Enhanced radiosensitivity in Cdk2^−/− cells. (A) Line graph displaying the proliferation rate of Cdk2^+/+ and Cdk2^−/− nonirradiated and irradiated (5 and 10 Gy) MEFs. (B) Kaplan-Meier survival curve of Cdk2^+/+ (n = 20), Cdk2^−/− (n = 16), and p53^−/− (n = 7) mice in response to 11-Gy whole body irradiation. p53^−/− mice were used as a control. (C) Representative photographs of comet migration tails showing high, low, and no damage. Bar graph presenting the number of cells with different level of DNA damage as measured by migration of Comet tails in Cdk2^+/+ (red) and Cdk2^−/− (blue) cells 2 h after 5-Gy irradiation (D), 18 h after 5-Gy irradiation (E), 2 h after 10-Gy irradiation (F), and 18 h after 10-Gy irradiation (G). For each time point a minimum of 100 nuclei were scored from each sample. Each sample was determined in triplicates, and the averages and SDs were calculated from three independent experiments with three independent batches of MEF cells.

Figure 9.

Cdk2^−/− cells have impaired DNA repair activity. (A and B) Immunofluorescence staining of γ-H2AX in 5-Gy irradiated and serum-stimulated Cdk2^+/+ and Cdk2^−/− MEFs at the indicated time points. γ-H2AX foci were detected by rabbit anti-γ-H2AX antibodies followed by AlexaFluor568 goat anti-rabbit antibodies in Cdk2^+/+ (red; A1–A5) and in Cdk2^−/− (red; B1–B5) cells. The nuclei were counter-stained with DAPI and the merged AlexaFluor568 and DAPI pictures were presented (scale bar, 10 μm).

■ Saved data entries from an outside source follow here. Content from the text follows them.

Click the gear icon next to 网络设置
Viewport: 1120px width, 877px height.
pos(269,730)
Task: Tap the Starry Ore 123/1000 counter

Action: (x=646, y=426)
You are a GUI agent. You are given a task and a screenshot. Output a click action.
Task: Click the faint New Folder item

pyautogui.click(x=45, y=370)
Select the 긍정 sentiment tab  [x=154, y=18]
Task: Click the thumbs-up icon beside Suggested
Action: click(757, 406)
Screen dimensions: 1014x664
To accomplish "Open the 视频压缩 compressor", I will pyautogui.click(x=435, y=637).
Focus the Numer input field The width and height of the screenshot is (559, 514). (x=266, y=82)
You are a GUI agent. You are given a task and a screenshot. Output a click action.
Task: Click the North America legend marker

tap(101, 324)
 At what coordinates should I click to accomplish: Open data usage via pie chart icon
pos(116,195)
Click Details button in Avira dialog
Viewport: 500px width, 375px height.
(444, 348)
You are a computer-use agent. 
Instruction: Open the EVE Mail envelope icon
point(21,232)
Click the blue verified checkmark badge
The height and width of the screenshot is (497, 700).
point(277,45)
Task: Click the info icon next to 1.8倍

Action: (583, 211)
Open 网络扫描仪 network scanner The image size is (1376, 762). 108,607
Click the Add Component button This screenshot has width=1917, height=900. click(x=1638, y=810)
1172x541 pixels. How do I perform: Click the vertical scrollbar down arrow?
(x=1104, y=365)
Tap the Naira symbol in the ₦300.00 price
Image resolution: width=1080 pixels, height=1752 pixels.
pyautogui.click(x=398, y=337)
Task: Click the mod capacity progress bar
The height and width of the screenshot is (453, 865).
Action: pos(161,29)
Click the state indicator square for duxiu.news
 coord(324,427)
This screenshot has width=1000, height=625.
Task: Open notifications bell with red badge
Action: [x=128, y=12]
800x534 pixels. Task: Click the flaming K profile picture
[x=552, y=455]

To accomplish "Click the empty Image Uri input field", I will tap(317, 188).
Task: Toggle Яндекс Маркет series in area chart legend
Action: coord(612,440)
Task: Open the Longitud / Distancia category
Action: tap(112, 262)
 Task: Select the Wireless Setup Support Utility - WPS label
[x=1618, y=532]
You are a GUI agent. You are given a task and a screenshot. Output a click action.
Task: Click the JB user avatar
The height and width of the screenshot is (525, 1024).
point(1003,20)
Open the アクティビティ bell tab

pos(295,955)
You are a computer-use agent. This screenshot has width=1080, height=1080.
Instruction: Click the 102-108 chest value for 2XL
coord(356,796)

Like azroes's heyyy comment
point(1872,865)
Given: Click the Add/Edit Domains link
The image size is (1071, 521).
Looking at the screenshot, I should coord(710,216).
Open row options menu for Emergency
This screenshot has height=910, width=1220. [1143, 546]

Bar graphs (red bars: Cdk2^+/+, blue bars: Cdk2^−/−) displaying the total number of cells on the Y axis and the number of γ-H2AX foci (C) or phospho-(Ser/Thr) ATM/ATR substrate foci (D) per cell on the X axis at the indicated time point. Number of foci was counted from (single plane images) a minimum of 200 cells per genotype at each time point.